Dragon book says following about where SLR(1) parser can fail but CLR(1) wont:
Recall that in the SLR method, state $i$ calls for reduction by $A→α$ if the set of items $I_i$ contains item $[A→α.]$ and a is in $FOLLOW(A)$. In some situations, however, when state i appears on top of the stack, the viable prefix $βα$ on the stack is such that $βA$ cannot be followed by $a$ in any right-sentential form. Thus, the reduction by $A→a$ should be invalid on input $a$.
Let us consider the below grammar and its LR0 items:
$S→L=R | R$
$L→ *R | id$
$R→L$In state 2 we had item $R→L$., which could correspond to $A→a$ above, and $a$ could be the $=$ sign, which is in $FOLLOW(R)(=FOLLOW(L))$. Thus, the SLR parser calls for reduction by $R→L$ in state 2 with $=$ as the next input (the shift action is also called for, because of item $S→L.=R$ in state 2). However, there is no right-sentential form of the grammar in that begins $R=⋯$.. Thus state 2, which is the state corresponding to viable prefix L only, should not really call for reduction of that $L$ to $R$.
DOUBTS
I didnt get:
However, there is no right-sentential form of the grammar in that begins $R=⋯$..

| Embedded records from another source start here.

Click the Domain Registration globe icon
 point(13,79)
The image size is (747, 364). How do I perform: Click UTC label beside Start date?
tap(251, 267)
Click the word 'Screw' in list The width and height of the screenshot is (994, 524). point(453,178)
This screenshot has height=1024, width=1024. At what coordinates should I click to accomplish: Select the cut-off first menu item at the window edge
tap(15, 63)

Do the authors mean that there is no productions with its right hand side starting with $R$? If yes, what is the significance of this statement?
- Are lookaheads (as in case of LR(1) items for CLR(1) and LALR(1) parsers) always subset of FOLLOW of production heads (that is non terminal of the left of production)? If yes, why so? That is which of the FOLLOW of production heads are not lookaheads?

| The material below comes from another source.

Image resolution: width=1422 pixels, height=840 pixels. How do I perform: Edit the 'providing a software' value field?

Edit 1: Doubt extended based on rici's answer and comments (deprecated, see Edit 2)
I understood following comment by rici:
ll you need to do is try a few derivations to see (1). $S→L=R$ cannot derive a sentential firm starting with $R$ and after $S→R$, the only possible next derivation results in $L$.
However, this is specific to this particular grammar. I wanted generalized characteristics of non FOLLOW lookaheads and more importantly "generalized reason of why they happen". So I thought better to try some example and see why particular string is accepted and rejected by hitting and non hitting this particular production $R\rightarrow L$. I prepared canonical collections.
SLR(1) Canonical Collection
CLR(1) Canonical collection
I2 of SLR involves SR conflict for =. So better look for string containing $, which is also in FOLLOW(R).
Stack contents while parsing string *id$ by CLR (Reduced number of stack content means reduce move, increased number of stack content means shift move)
================================================
[0]
[0,*,4] (shift * and transit to state 4)
[0,*,4,id,5] (shift id and transit to state 5)
(5,$)= no shift/reduce move ---> reject string
Stack contents while parsing string *id$ by SLR
================================================
[0]
[0,*,4]
[0,*,4,id,5] (shift id and transit to state 5)
[0,*,4,L]
[0,*,4,L,8]
[0,*,4,R] (Reduce L to R)
[0,*,4,R,7]
[0,L] (Reduce *R to L)
[0,L,2] (Transit to state 2)
[0,R]
[0,R,3]
[0,S]
Accept
Looking at grammar, I felt CLR also should accept the string, as the parse tree will be:
S
|
R
|
L
/ \
| R
| |
| L
| |
* id
Then why CLR rejects the string? Did I make any mistake above?
Edit 2 (Both SLR and CLR will do reduction $R\rightarrow L$ in state 2 with $=$ as the next input) (Deprecated see edit 3, sorry for mistakes)
I made a mistake in above CLR(1) canonical collection. The correct one will be as follows:
As you can see, CLR(1) automata contains $R\rightarrow L.,=/\$$ in $I_2$. So, similar to SLR(1), CLR(1) will also do the reduction $R\rightarrow L$ on next input symbol $=$ Right? Or am I doing some mistake again?
Edit 3
There was a mistake in $I_0$. $I_0$ should not contain $R\rightarrow .L,=$. After trying out several strings & parsing, I feel I came to know why SLR(1) is weaker than CLR(1), or why & when some FOLLOWS(head of final item) are invalid. I wanted to generalize why and where such FOLLOW occur & wanted to put in precise words to get clear understanding. I need confirmation for following:
"The idea that the body / right hand side of the production can be reduced to the head of the production whenever the next input symbol is in the FOLLOW of the head, is itself wrong. The FOLLOW set of the head forms the set of terminals. which when appear as next input symbol, the tail "may be" reduced to head, however not at all time. Each FOLLOW symbol is valid next input terminals for reduction only at specific position / state / point in the parse. This fact is ignored by SLR parser and is captured by CLR by having different set of lookaheads for same LR(1) item in different closures. Those different closures are nothing but different points in parse, whereas lookaheads are subset of FOLLOW of head which are valid next input symbols for reduction at that point in the parse."